View of an Island with Antique Ruins (The Abduction of Europa), from: Imagini Favolose

Giovanni Battista Pittoni the Elder Italian

Not on view

This etching depicts an antique landscape with at its center an island filled with ruins of Classical architecture. In the foreground at right, two figures are depicted on a different shore, who are seemingly running away. On the right side of the sheet, in the background, another island is depicted, reminiscent of those in the Veneto, and in the water the Greek goddess Europa is being carried away by Zeus in the guise of a bull. The print was made by Giovanni Battista Pittoni the Elder, and is part of a series depicting myths from Classical Antiquity.
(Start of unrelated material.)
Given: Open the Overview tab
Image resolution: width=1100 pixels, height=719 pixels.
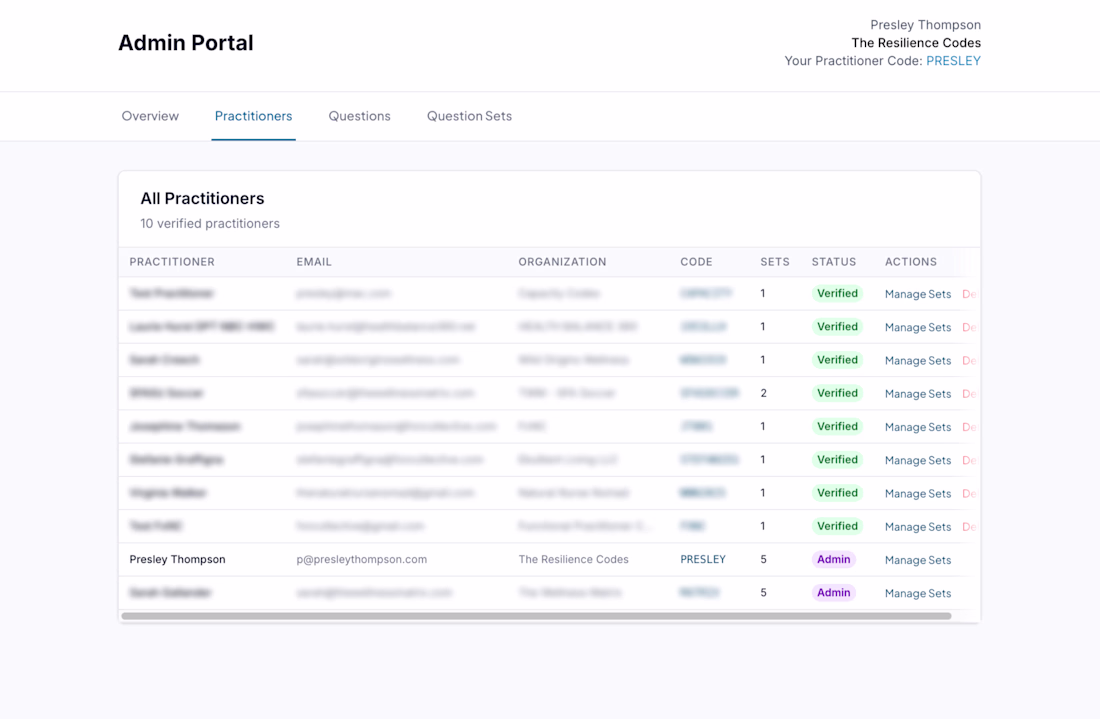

They were published in 1585 by Francesco Ziletti under the title "Imagini Favolose", but had likely been published previously by Pittoni himself. Pittoni is principally known for his prints depicting landscapes, some after the Venetian artist Titian, but many seemingly of his own design. His prints containing views of ancient Roman architecture were used in Vincenzo Scamozzi’s "Discorsi Sopra L’Antichita di Roma", which is arguably one of Pittoni’s best-known achievements. The "Imagini Favolose" are less famous, but speak to his virtuosity in this particular genre. While the title of the print series indicates that the ancient myths are the subject of the prints, in most cases the landscapes are foregrounded by the artist.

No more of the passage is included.